## [What you should do]
Out of the lines below, please list those that hold the string "agent".

━━━━━━━━━━━━━━━━

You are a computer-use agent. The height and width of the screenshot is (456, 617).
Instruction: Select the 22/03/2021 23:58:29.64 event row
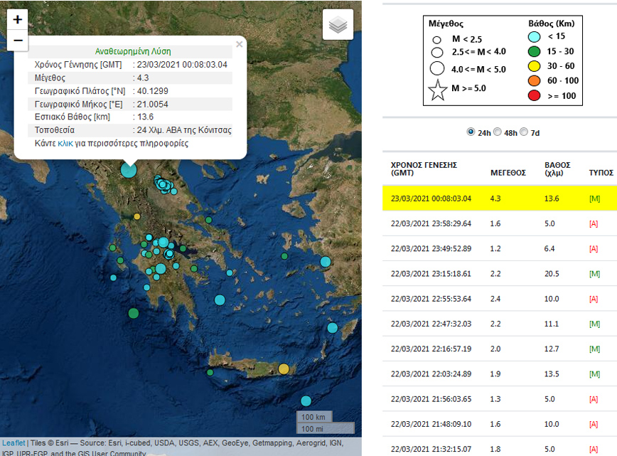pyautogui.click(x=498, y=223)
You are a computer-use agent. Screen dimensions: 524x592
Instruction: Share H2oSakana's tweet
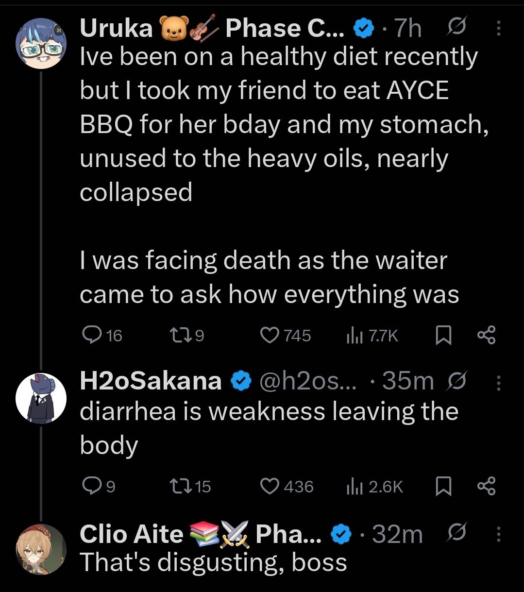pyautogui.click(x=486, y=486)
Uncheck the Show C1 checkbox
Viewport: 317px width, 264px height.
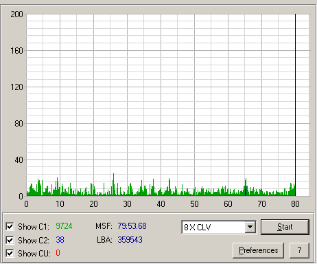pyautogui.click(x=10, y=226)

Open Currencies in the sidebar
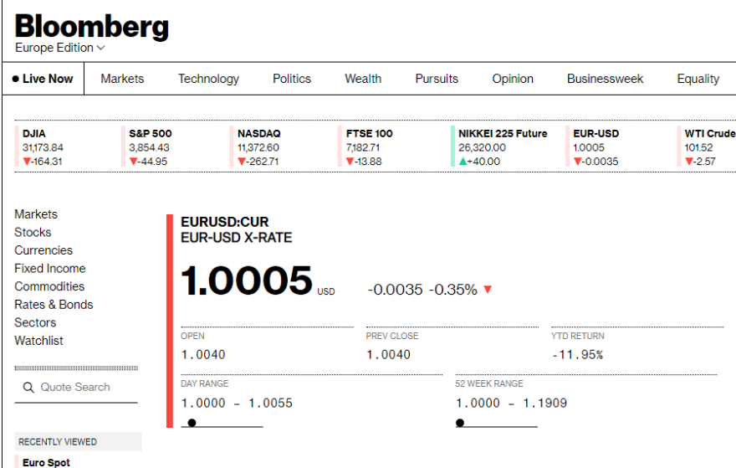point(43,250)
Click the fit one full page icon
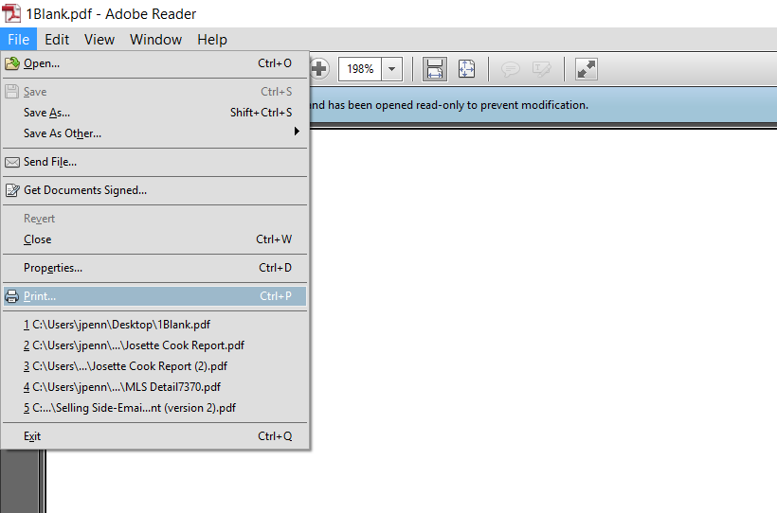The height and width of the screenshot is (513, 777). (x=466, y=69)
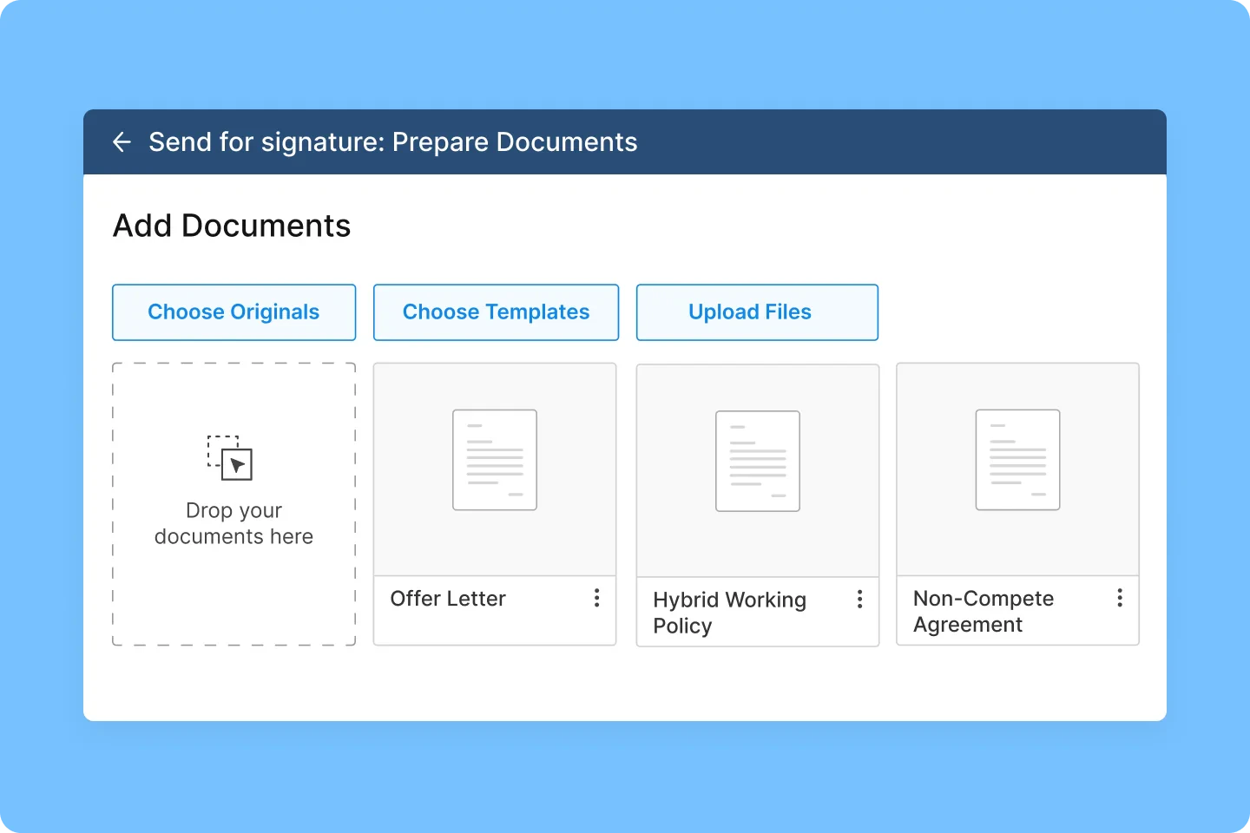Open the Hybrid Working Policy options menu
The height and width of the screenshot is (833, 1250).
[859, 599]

━━━━━━━━━━━━━━━━

## [Written solution]
You are a computer-use agent. The height and width of the screenshot is (456, 617).
You are a computer-use agent. Screen dimensions: 524x592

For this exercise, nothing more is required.